It's one of the worst aspects of today's game.
When a player ropes a line drive into the seats, they hold their breath and hope nothing severe happens. But when the Cubs' Albert Almora Jr. did that last night in Houston, he unfortunately struck a 4-year-old girl in the stands. He immediately went down to his knees and began crying, as the rest of the Minute Maid Park crowd went silent.
And as we pray she recovers quickly, the argument is once again brought to light: When will the MLB institute mandatory protective netting in every ballpark? Teams have already pushed their netting down both foul lines, but it isn't a mandatory addition to the stadiums.
Manager Aaron Boone gave his take on Thursday after the incident, and his belief is on the more-netting side of the spectrum.
"Yeah, that's something going back to my playing days, a handful times a year, you have that scary moment," Boone told NYDN's Kristie Ackert. "When my wife and I started having kids, first time they were at a park was make sure you are sitting in a (good) place, make sure you are paying attention or you are protected. It can be a scary situation. I think it's important we do all we can to make sure we protect our fans."

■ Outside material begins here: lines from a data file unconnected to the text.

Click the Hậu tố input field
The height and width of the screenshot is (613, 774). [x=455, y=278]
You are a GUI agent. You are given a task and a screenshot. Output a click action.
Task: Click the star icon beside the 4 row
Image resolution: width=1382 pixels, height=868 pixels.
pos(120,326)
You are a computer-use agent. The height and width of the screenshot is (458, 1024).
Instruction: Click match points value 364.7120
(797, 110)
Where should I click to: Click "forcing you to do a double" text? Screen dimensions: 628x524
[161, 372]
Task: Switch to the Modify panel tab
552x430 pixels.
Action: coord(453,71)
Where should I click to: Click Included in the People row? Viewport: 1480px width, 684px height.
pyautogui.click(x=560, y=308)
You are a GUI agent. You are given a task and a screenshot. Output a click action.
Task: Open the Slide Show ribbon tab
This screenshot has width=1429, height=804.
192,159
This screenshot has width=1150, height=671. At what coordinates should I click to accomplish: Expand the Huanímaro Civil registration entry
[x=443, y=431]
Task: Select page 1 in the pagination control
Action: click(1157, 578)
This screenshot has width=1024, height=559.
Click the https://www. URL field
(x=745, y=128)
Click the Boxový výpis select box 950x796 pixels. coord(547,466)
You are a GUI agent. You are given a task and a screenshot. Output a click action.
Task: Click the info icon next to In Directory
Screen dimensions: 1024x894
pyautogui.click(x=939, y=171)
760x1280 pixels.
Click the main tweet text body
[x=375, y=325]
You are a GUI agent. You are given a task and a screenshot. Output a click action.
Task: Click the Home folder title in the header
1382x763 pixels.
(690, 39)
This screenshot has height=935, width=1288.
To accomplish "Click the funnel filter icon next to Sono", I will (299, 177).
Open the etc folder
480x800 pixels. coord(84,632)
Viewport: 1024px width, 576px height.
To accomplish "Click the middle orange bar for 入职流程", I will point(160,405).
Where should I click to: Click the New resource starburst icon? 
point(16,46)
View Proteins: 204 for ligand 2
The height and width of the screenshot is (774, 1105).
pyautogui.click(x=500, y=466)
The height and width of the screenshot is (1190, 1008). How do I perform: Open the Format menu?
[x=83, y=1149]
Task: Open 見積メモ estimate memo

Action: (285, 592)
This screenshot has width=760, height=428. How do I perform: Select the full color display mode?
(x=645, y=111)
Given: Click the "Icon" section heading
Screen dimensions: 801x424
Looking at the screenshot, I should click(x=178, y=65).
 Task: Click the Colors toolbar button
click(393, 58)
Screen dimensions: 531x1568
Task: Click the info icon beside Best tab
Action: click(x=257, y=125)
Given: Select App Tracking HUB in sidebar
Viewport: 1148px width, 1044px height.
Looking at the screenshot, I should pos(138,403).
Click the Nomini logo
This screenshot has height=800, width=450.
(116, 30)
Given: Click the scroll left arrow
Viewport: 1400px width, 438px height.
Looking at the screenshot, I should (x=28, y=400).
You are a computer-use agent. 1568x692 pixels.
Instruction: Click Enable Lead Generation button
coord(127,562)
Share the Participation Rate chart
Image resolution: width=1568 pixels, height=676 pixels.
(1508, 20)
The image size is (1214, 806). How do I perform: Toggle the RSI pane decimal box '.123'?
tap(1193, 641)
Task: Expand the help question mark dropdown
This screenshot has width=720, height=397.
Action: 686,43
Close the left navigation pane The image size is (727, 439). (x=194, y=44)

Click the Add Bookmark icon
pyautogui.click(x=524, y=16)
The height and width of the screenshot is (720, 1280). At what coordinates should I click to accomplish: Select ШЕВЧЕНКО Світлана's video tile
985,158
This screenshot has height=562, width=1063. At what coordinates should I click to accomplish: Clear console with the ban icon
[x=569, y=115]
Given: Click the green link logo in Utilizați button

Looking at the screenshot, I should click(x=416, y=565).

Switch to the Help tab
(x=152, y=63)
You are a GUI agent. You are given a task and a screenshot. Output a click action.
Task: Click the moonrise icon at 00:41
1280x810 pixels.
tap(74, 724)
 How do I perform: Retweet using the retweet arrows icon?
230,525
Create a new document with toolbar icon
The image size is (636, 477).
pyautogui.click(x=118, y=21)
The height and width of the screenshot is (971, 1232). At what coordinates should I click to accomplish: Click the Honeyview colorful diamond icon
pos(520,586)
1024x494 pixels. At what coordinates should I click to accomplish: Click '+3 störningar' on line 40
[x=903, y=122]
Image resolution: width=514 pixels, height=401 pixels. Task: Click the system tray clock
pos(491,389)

It isn't right that an incident like this one, or the one at Fenway Park last season that left a man bloodied after being hit by a bat, or the one where a woman was put on a gurney and taken out of Fenway after a bat struck her brings the conversation off the shelf again.
Making it mandatory to add more netting is a simple and easy fix to cut down on these ballpark injuries. Going to an MLB game is supposed to be a fun experience, and for kids like that 4-year-old girl, it is one they should be able to look back on and cherish. Yes, these injuries are rare. But they do happen, as Boone points out, a few times for each player during the season.
It can be avoided, and the MLB should take notice of this latest incident. People in the game like Boone already have their stance on the matter.